Materials Today Communications, vol.27, 2021 (SCI-Expanded) identifier identifier

  • Publication Type: Article / Article
  • Volume: 27
  • Publication Date: 2021
  • Doi Number: 10.1016/j.mtcomm.2021.102205
  • Journal Name: Materials Today Communications
  • Journal Indexes: Science Citation Index Expanded (SCI-EXPANDED), Scopus, Compendex, INSPEC
  • Keywords: Electroless plating, Metal-matrix composites, Hot pressing, Conductivity, Wear, FLAKE POWDER-METALLURGY, MECHANICAL-PROPERTIES, PARTICLE-SIZE, TRIBOLOGICAL BEHAVIOR, CORROSION-RESISTANCE, CARBON NANOTUBE, NANOCOMPOSITES, CONDUCTIVITY, FABRICATION, GRANULES
  • Karadeniz Technical University Affiliated: Yes

Abstract

© 2021 Elsevier LtdCopper-based composites are frequently used in areas such as contacts, contactors, switches etc. where electrical conductivity and tribological properties play a critical.

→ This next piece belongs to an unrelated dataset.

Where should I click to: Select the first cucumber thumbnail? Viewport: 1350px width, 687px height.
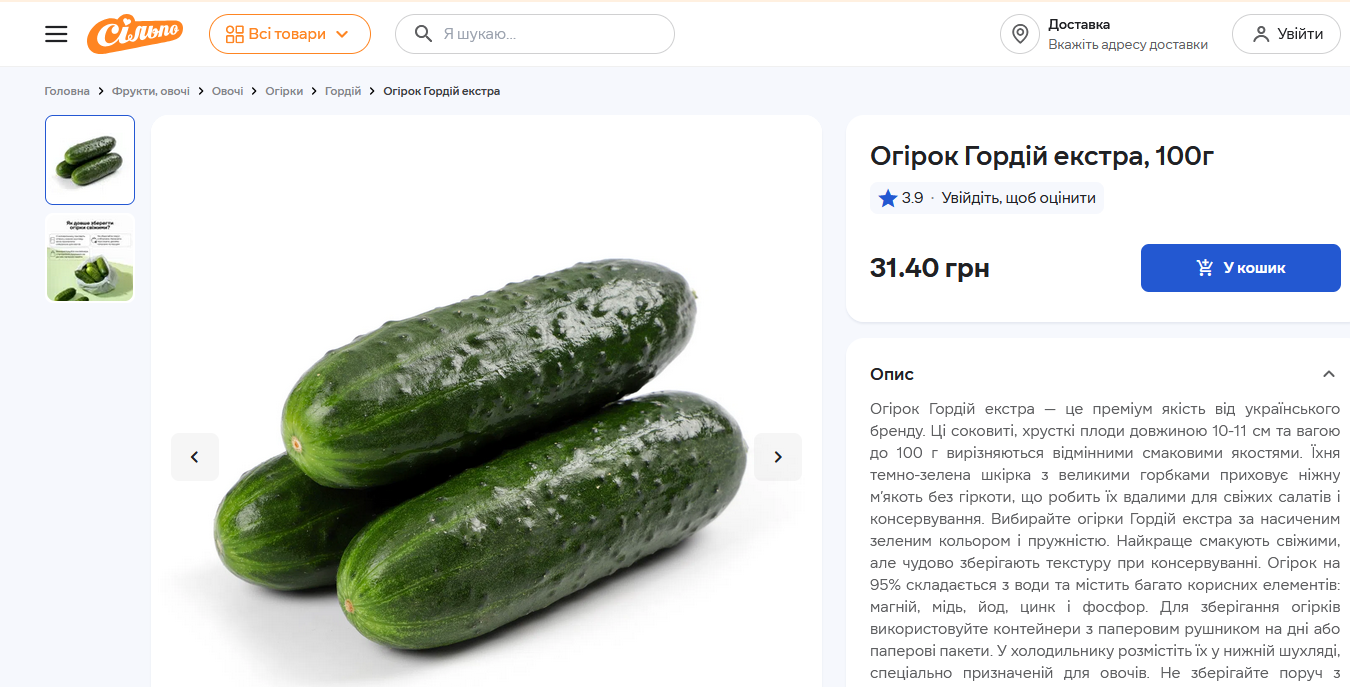point(90,160)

In this work, the microstructure, electrical and wear properties of silver plated copper powder matrix and Al2O3 reinforced composites fabricated by electroless silver plating (ESP) and hot pressing were investigated. Copper powders with different morphologies fabricated by mechanical milling (MM) were used as matrix while different Al2O3 contents (0.5 %, 1 %, 2 %, 3 % and 5 wt. %) were used as reinforcement materials for the production of composites. The results showed that the ESP layer on milled copper powders for 2 h was quite uniform and the Al2O3 distribution was better in these composites than others. The highest hardness value (∼125 HB) and the lowest wear rate (1.5E-04 mm3/Nm) were observed in composites including silver plated copper matrix powders and Al2O3 (3 wt. %). Although the electrical conductivity values decrease with increasing Al2O3 ratio for all composites, the decrease in electrical conductivity was only up to about 86 %IACS in composites where the highest hardness value was obtained. Besides, the dominant wear mechanism was abrasive wear with grooves and scratches while the lowest wear scar width (about 557 μm) was observed in these composites.